When selecting a model for your application, consider the following factors:

Model Size: Larger models generally have better performance but require more computational resources.
Training Data: The quality and diversity of the training data can impact the model's performance and the types of responses it generates.
Inference Speed: The time it takes for the model to generate a response can be important for user experience, especially in interactive applications.

Discussion: Model Selection

What is the current model you are using for your chat prototype?

SmolLM2-360M-Instruct-q4f16_1-MLC

Model: SmolLM2 Parameters: 360 million Tuning: Instruct Quantization: q4 (4-bit) _1 (uniform quantization) Precision: 16-bit floating point (f16) (full is 32-bit) Formats: MLC format (optimized for WebLLM)

Activity: ChatBot Prototype

Working with your peers (2-4), research and select a different local LLM to use in your chat prototype. (Part V of Homework 4)

Your model should be fast and small (<= ~1B parameters) to ensure that it can run efficiently in the browser.

Reduced precision (e.g. 16-bit floating point, 8-bit integer, etc.) and quantization (e.g. 4-bit, 2-bit, etc.) also reduce the computational resources required to run the model.

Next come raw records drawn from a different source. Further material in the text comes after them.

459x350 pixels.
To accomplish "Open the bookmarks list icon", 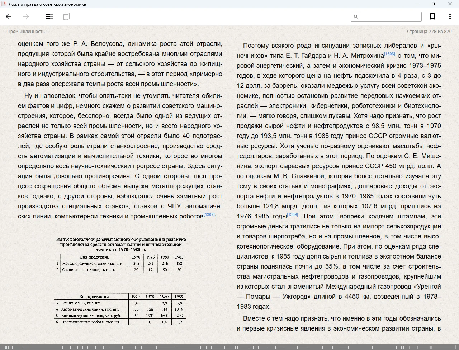I will (x=66, y=16).
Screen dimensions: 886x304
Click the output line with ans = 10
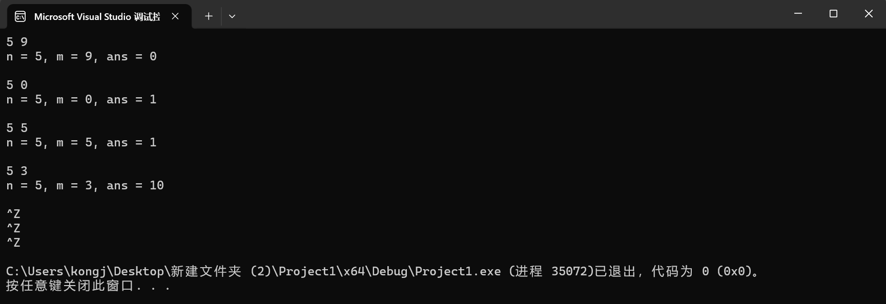coord(85,185)
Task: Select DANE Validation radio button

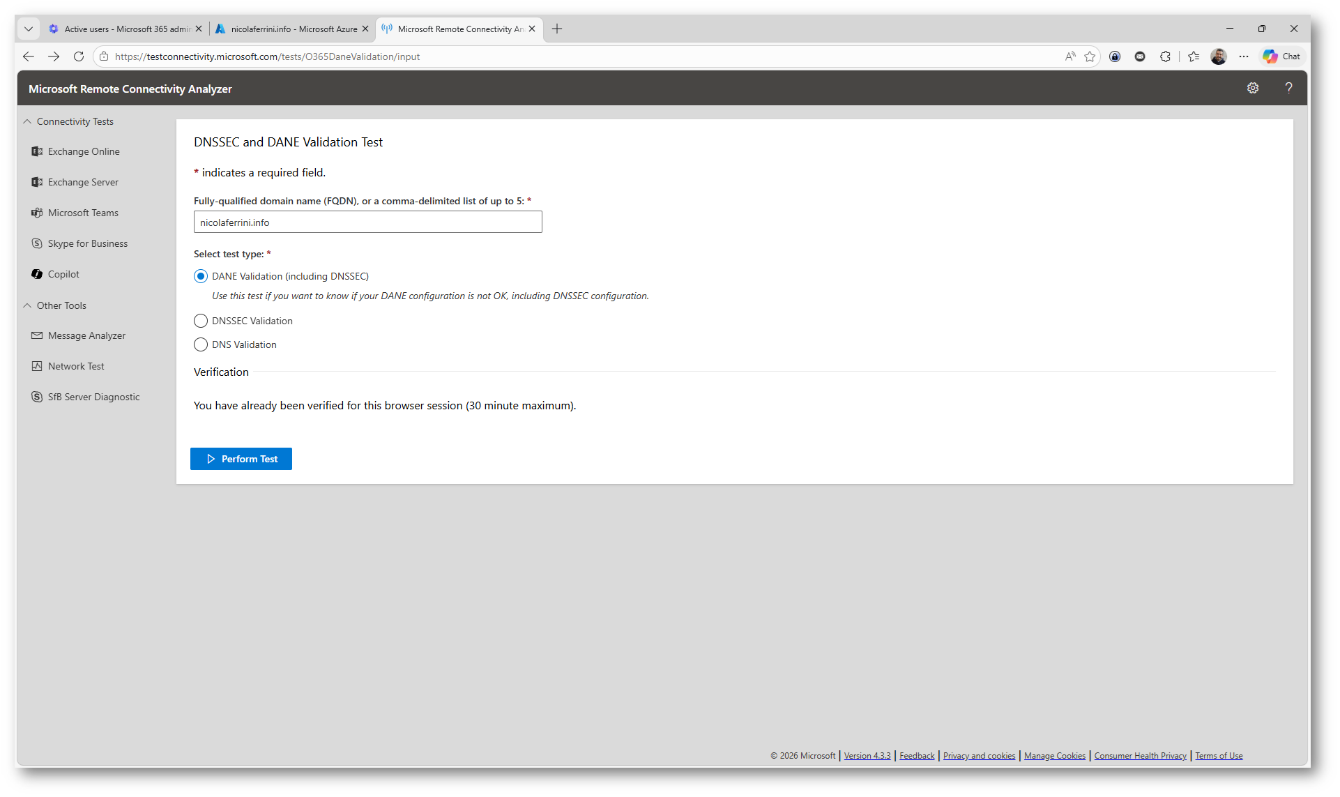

Example: SmolLM2-360M-Instruct-q4f16_1-MLC

Model: SmolLM2 Parameters: 360 million Tuning: Instruct Quantization: q4 (4-bit) _1 (uniform quantization) Precision: 16-bit floating point (f16) Formats: MLC format (optimized for WebLLM)

Summary

Large Language Models (LLMs) are powerful tools for natural language processing tasks, especially language generation.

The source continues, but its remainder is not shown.